Introduction to DataFrames¶

01_constructor

using DataFrames, Random

Costructors and conversion¶

x = Dict("A"=>[1,2], "B"=>[true,false],"C"=>['a','b'],"fixed"=>Ref([1,1]))
DataFrame(x)

DataFrame([rand(3) for _ in 1:3], :auto)

DataFrame([1,2,3,4]',:auto)

DataFrame(:x1=>[1,2,3,4])

DataFrame(rand(3,4),Symbol.('a':'d'))

DataFrame(rand(3,4),string.('a':'d'))

Empty DataFrame

DataFrame(A=Int[],B=Float64[],C=String[])

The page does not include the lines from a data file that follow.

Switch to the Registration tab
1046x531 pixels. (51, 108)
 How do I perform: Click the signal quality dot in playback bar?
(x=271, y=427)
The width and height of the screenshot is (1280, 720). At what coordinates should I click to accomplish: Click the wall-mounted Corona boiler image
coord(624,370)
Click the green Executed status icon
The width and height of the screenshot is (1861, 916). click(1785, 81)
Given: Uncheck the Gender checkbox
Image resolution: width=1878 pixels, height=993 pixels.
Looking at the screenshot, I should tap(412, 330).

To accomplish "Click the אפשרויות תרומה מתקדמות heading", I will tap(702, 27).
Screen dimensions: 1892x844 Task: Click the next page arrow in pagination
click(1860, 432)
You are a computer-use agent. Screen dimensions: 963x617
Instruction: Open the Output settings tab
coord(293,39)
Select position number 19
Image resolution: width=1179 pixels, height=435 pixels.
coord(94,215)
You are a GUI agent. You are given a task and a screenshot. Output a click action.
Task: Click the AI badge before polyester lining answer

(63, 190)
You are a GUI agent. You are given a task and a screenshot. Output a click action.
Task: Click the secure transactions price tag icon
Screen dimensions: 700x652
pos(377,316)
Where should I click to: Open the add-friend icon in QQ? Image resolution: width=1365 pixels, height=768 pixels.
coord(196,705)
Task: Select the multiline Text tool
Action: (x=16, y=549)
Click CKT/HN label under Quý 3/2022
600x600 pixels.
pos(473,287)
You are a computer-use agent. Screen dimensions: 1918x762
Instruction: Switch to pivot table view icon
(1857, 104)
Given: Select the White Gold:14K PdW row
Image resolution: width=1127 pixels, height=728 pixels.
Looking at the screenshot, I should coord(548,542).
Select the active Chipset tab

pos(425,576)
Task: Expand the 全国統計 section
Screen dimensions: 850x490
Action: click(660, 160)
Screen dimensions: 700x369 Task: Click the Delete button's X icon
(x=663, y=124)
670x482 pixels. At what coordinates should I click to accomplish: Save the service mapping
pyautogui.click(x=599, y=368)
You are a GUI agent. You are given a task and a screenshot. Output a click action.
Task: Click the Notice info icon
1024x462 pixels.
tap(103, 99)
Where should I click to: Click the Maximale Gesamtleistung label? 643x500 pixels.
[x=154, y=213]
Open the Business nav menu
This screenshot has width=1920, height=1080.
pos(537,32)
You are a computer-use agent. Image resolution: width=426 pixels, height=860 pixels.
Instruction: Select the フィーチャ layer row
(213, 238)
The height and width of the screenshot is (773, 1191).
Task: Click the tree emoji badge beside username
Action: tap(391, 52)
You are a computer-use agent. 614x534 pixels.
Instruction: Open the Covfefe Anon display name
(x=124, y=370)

x = DataFrame(a=1:2,b='a':'b')

y = copy(x)

x == y

true

x === y

false

x.a == y.a

true

x.a === y.a

false

copycols=false를 사용하여 복사를 방지 할 수 있다¶

x = DataFrame(a=1:2,b='a':'b')

y = DataFrame(x, copycols=false)

(x===y), (x==y), (x.a==y.a), (x.a === y.a)

(false, true, true, true)

y.a[1] = 20

20

y

x

You can create a similar uninitialized DataFrame based on an original one¶

x = DataFrame(a=1,b=1.0)

similar(x)

similar(x,0)

similar(x,2)

# [1,1] : 1번째 row, 1번째 row => 1번째 row를 두번 선택함
#  : 모든 컬럼
# 
sdf = view(x,[1,1],:)

typeof(sdf)

SubDataFrame{DataFrame, DataFrames.Index, Vector{Int64}}

값을 변경하면 원래 데이터프레임의 값이 바뀐다

sdf.a[2] = 2

2

x

dfr = x[1,:]

Conversion to a matrix¶

x = DataFrame(x=1:2, y=["A","B"])

@time x |> Matrix

  0.000034 seconds (4 allocations: 272 bytes)

2×2 Matrix{Any}:
 1  "A"
 2  "B"

@time Matrix(x)

  0.000034 seconds (4 allocations: 272 bytes)

2×2 Matrix{Any}:
 1  "A"
 2  "B"

@time x |> Array

  0.000033 seconds (4 allocations: 272 bytes)

2×2 Matrix{Any}:
 1  "A"
 2  "B"

@time Array(x)

  0.000037 seconds (4 allocations: 272 bytes)

2×2 Matrix{Any}:
 1  "A"
 2  "B"

x = DataFrame(x=1:2,y=[missing,"B"])

x |> Matrix

2×2 Matrix{Any}:
 1  missing
 2  "B"

x|>Array

2×2 Matrix{Any}:
 1  missing
 2  "B"

Conversion to `NamedTuple` related tabular structures¶

x = DataFrame(x=1:2, y=["A","B"])

rt = Tables.rowtable(x)

2-element Vector{NamedTuple{(:x, :y), Tuple{Int64, String}}}:
 (x = 1, y = "A")
 (x = 2, y = "B")

ct = Tables.columntable(x)

(x = [1, 2], y = ["A", "B"])

DataFrame(rt)

DataFrame(ct)

Iterating data frame by rows or colums¶

ec = eachcol(x)

DataFrameColumns object behaves as a vector (note though it is not AbstractVector)

ec isa AbstractVector

false

isa(ec,AbstractVector)

false

ec[1]

2-element Vector{Int64}:
 1
 2

ec["y"]

2-element Vector{String}:
 "A"
 "B"

ec[:y]

2-element Vector{String}:
 "A"
 "B"

ec.y

2-element Vector{String}:
 "A"
 "B"

ec.y[1]

"A"

er = eachrow(x)

DataFrameRows is an AbstractVector

er isa AbstractVector

true

er[end]

er.y

2-element Vector{String}:
 "A"
 "B"

er.y[1]

"A"

Note that both data frame and also DataFrameColumns and DataFrameRows objects are not type stable (they do not know the types of their columns). This is useful to avoid compilation cost if you have very wide data frames with heterogenous column types.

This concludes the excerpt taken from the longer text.